114. Doch im Lauf des Jahres 1949 gab es Anzeichen, dass Pablo seine Haltung veränderte. Er fing an, über den Übergang vom Kapitalismus zum Sozialismus zu schreiben, der sich über "Jahrhunderte" hinweg in "deformierten Arbeiterstaaten" nach stalinistischem Vorbild vollziehen würde. Im Jahre 1951 verabschiedete das Internationale Exekutivkomitee der Vierten Internationale eine Resolution, die die Theorie der "Kriegsrevolution" unterstützte. Nach dieser Theorie sollte der Ausbruch eines Kriegs zwischen den Vereinigten Staaten und der Sowjetunion die Form eines weltweiten Bürgerkriegs annehmen, der wiederum die Sowjetbürokratie dazu zwingen werde, als Geburtshelferin für die soziale Revolution zu fungieren. Im selben Jahr veröffentlichte Pablo ein Dokument, in dem es heißt:"Die gesellschaftliche Wirklichkeit besteht für unsere Bewegung im Wesentlichen aus der kapitalistischen Herrschaft und der stalinistischen Welt."[72]

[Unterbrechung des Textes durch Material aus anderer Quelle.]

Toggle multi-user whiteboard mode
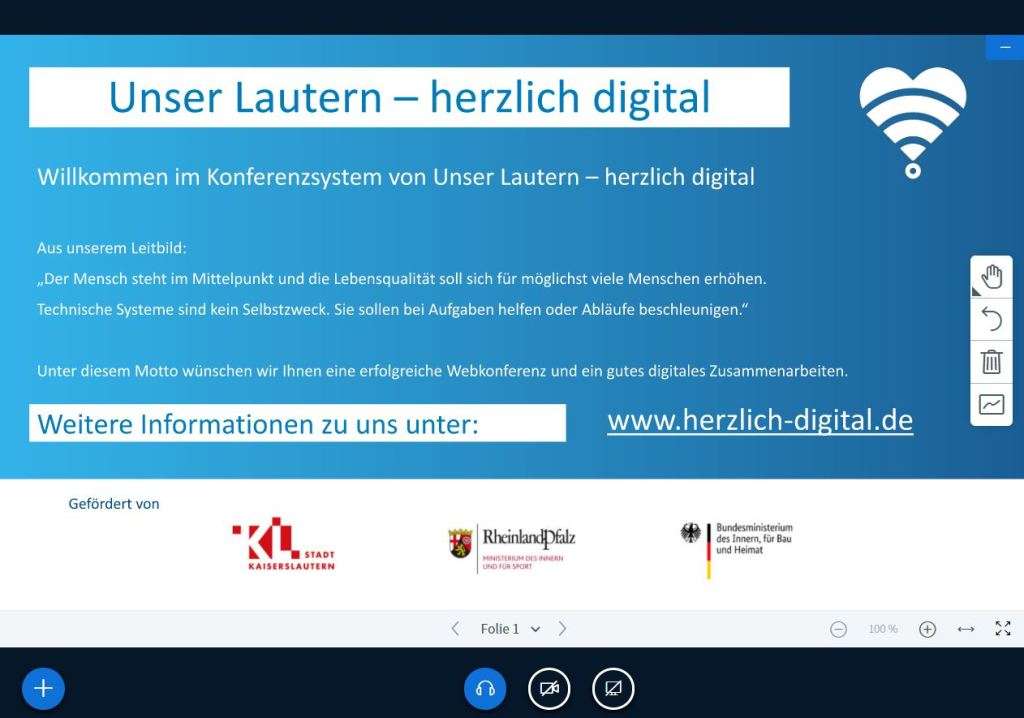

115. Pablos Analyse schrieb den Klassenkonflikt ebenso ab wie die unabhängigen Interessen der Arbeiterklasse und die historische Notwendigkeit der Vierten Internationale. Für ihn bestand die Aufgabe der Vierten Internationale darin, als Druckmittel innerhalb der existierenden stalinistischen Organisationen zu wirken. Der Pablismus erweiterte die falschen Behauptungen zugunsten der stalinistischen Bürokratie auf die bürgerlich-nationalen Bewegungen in den halbkolonialen und unterentwickelten Ländern. Anstelle einer Klassenanalyse sprach Pablo vom "Aufgehen in der echten Massenbewegung". In einem Bericht an den Dritten Weltkongress der Vierten Internationale im August/September 1951 zog Pablo folgende Schlüsse aus dieser Perspektive: "Es gibt heute keine einzige trotzkistische Organisation, in der nicht alle oder zumindest ein Teil ernsthaft, tiefgreifend und konkret verstehen, dass es notwendig ist, alle organisatorischen Erwägungen betreffs der formalen Eigenständigkeit der wirklichen Integration in die Massenbewegung, wie sie sich in jedem Land ausdrückt, unterzuordnen, beziehungsweise der Integration in eine wichtige Strömung in dieser Massenbewegung, die man beeinflussen kann."[73]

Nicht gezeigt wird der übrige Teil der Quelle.